Gergel’s filing comes one day after federal prosecutors pushed back against a defense motion to dismiss the 33 indictments against Roof.

Beth Drake, acting U.S. attorney for South Carolina, and Vanita Gupta, deputy assistant attorney general with the U.S. Department of Justice, responded to a July 5 defense motion, which argued that the charges against Roof should be thrown out because the case should be left to state authorities, and based on the Constitution’s Commerce Clause and the 13th Amendment, which abolished slavery. The prosecutors denied their case against Roof was unconstitutional and called for the judge to require him to stand trial.

Defense attorney Sarah Gannett stated in the earlier filing that Roof’s actions, such as posting his manifesto on the internet, purchasing a gun and using a highway for travel, were not interstate commerce.

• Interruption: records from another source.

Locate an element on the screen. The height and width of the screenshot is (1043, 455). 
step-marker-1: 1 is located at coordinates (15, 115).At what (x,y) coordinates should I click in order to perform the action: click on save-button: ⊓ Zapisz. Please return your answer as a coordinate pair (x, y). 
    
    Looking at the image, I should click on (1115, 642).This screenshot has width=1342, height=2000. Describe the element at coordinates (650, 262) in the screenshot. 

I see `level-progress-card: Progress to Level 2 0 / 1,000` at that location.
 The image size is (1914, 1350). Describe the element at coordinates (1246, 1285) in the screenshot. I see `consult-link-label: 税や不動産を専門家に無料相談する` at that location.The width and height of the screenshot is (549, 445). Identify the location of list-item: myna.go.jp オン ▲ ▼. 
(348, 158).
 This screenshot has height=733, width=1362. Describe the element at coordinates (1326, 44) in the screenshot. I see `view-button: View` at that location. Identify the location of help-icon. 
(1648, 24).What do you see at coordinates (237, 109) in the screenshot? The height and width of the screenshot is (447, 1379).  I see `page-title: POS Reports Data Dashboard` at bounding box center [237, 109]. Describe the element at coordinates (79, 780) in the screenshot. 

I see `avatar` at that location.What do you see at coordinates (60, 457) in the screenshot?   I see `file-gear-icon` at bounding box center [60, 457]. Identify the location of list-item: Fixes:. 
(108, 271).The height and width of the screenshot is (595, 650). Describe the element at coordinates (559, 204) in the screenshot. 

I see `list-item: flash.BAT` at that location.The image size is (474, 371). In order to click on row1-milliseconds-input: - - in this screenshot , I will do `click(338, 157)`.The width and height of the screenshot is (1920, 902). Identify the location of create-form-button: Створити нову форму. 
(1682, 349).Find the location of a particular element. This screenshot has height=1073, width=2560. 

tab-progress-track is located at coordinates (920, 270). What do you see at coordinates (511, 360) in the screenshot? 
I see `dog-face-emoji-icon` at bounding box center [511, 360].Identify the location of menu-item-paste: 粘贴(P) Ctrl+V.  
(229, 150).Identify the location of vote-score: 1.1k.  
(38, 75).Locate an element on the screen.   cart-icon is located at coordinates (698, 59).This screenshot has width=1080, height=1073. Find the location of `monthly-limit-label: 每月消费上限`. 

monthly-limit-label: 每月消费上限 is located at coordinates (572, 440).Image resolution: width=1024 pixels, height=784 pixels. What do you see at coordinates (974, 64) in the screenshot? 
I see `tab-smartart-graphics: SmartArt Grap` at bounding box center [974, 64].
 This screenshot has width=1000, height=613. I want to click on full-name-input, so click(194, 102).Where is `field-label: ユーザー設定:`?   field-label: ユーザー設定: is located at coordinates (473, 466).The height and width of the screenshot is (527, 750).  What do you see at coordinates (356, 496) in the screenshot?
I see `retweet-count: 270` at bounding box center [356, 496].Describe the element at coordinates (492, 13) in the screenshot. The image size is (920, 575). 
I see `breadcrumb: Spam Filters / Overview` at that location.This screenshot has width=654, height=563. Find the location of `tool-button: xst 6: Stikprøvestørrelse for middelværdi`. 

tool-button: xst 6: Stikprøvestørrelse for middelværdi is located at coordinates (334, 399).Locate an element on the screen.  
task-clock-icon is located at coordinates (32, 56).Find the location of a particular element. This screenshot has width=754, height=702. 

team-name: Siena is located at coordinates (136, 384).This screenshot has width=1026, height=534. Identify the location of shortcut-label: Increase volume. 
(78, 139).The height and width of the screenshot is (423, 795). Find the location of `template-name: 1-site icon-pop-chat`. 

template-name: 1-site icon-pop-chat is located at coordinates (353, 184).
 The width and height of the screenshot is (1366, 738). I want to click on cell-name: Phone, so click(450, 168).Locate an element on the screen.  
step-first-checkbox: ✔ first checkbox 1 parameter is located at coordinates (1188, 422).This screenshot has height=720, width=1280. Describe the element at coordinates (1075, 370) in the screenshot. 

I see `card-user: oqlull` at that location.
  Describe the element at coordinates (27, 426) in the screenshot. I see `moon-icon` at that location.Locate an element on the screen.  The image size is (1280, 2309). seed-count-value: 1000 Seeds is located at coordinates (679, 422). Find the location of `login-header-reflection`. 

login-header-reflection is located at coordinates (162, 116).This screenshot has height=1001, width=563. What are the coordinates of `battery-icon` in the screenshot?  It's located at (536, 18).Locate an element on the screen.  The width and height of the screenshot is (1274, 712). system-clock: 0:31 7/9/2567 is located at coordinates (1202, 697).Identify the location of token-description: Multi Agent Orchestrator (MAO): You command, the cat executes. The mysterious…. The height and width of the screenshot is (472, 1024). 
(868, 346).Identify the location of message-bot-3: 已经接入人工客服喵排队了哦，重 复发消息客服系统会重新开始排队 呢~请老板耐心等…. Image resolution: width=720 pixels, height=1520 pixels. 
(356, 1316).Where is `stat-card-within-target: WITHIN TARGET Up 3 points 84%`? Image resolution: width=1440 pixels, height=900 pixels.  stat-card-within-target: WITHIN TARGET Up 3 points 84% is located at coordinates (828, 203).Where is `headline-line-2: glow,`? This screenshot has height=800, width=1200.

His alleged crimes were “purely local” and confined to South Carolina, Gannett wrote.

Prosecutors disagreed.

“The internet, telephone, GPS, and interstate highways — Defendant used each of these channels and instrumentalities in planning and executing his attack, and each falls squarely within Congress’s Commerce Clause authority,” they wrote in their response.

Roof’s GPS was programmed to get him to Nashville, Tenn., when he was caught in North Carolina, according to court documents.

Prosecutors also allege Roof called Emanuel AME Church on Feb. 23, 2015, and that he used nearly 80 rounds of ammunition that “were produced out of state and have traveled in interstate commerce” during the shooting.

Gannett challenged the constitutionality of the Hate Crime Prevention Act of 2009, saying Congress wrongly used the 13th Amendment when creating law.

Prosecutors countered, saying the defense argument was based on a faulty understanding of police power and of the broad powers granted to Congress under the 13th Amendment “to eliminate such vestiges of slavery as racial violence.”

South Carolina lacks a hate crimes law covering racially motivated violence, federal prosecutors said.

That fact together with the unprecedented, race-motivated nature of the attack provide sufficient basis for federal prosecution.

Roof, who is white, is charged with the counts, most of which are civil rights charges, in the June 2015 killings of nine parishioners at the church. Federal prosecutors allege that he violated the worshippers’ right to practice religion, committed hate crimes by targeting black people and used a firearm in a violent crime.

His federal trial is set for Nov. 7 in U.S. District Court. The state trial is slated for January.